My Jesus play is not what you think.  I am not a Christian, and for years it was clear to me that mortal Yeshua (the man called “Jesus”) survived his crucifixion and the resulting religion (now claimed by over a billion adherents) was a big misunderstanding that Yeshua, a devout Jew, would never have approved.  At the same time, I did not consider my view important enough to write a play about, but after Mel Gibson released The Passion of the Christ, I felt that enough was enough.  I had heard the Christian point of view my entire life, and I said, “Now it’s my turn.”  I took over a year, from 2004 to 2005, to write what I thought the likeliest scenario, based on medicine, science, politics, and human nature.  In the process of researching the matter, I learned that “Jesus” wasn’t even Yeshua’s name.  How could Christians not even know their own god’s name, I wondered?  In 2011 I polished and released The Recovery, my first major work.

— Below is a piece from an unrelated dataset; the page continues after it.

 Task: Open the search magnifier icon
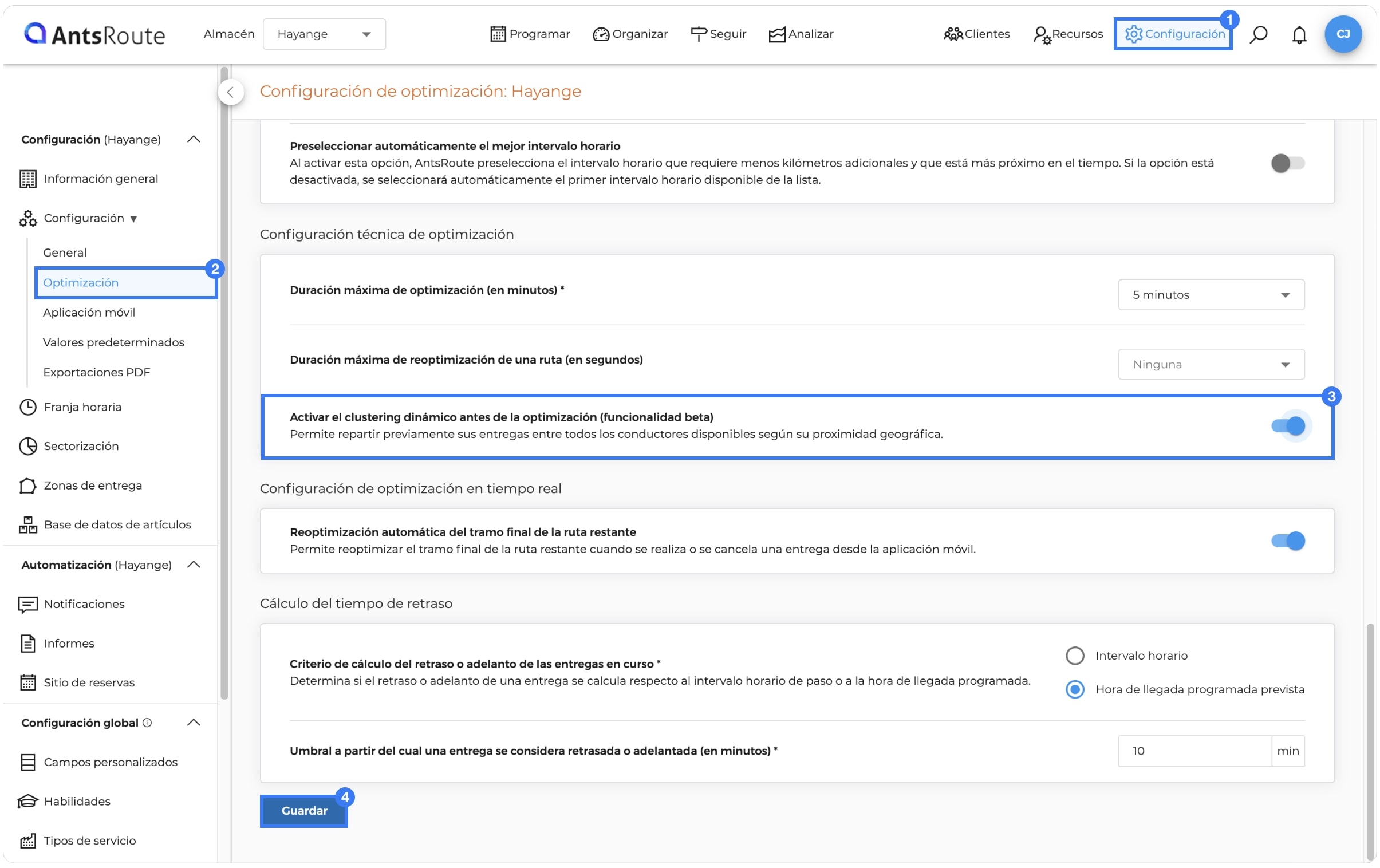1259,34
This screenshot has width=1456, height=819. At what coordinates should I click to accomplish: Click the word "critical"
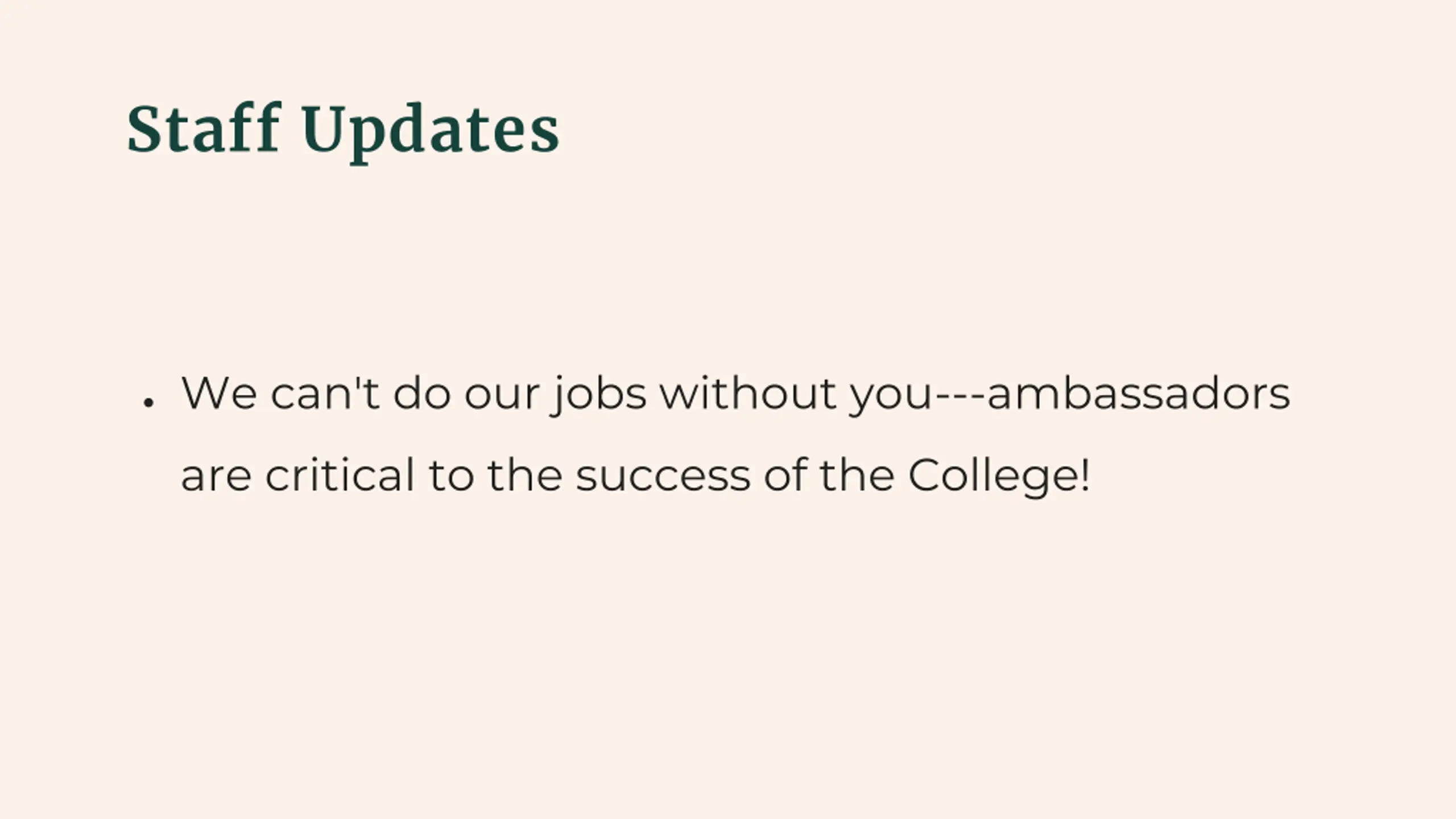(x=340, y=474)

My play begins in the tomb, where Yeshua, unconscious and mistaken for dead, is placed and allowed to recover undisturbed.  (An unconscious man wakes and escapes–it’s a miracle!)  When he realizes what has happened and the danger in which he remains, he takes action, first visiting his love Maramene and his closest disciples.  Unfortunately, his appearance to reassure his friends he is alive has an unintended side effect.  (He came to tell us he’s still alive—it’s a miracle!)

From the back cover:

The World is slow to understand, and easily deceived. It thinks it sees things it does not, and it believes what it is told. Someone is telling them things that are not true.

Sometime about 30 AD, a charismatic leader in Judea named Yeshua was sentenced to death. He had threatened neither Rome nor the king in name only Herod. But he had trespassed on the area of the local religious authority, with greater effect than innumerable other street preachers. The Pharisees demanded his death. Herod did not want to get involved, but Rome was ever interested in stability and obliged to bring it about without emotion. The Pharisees were satisfied. But the plan went awry: Yeshua was not killed. This play is Robert Peate’s vision of what Yeshua did next, based on the latest medical and scientific data available. Christians: dare you test your faith?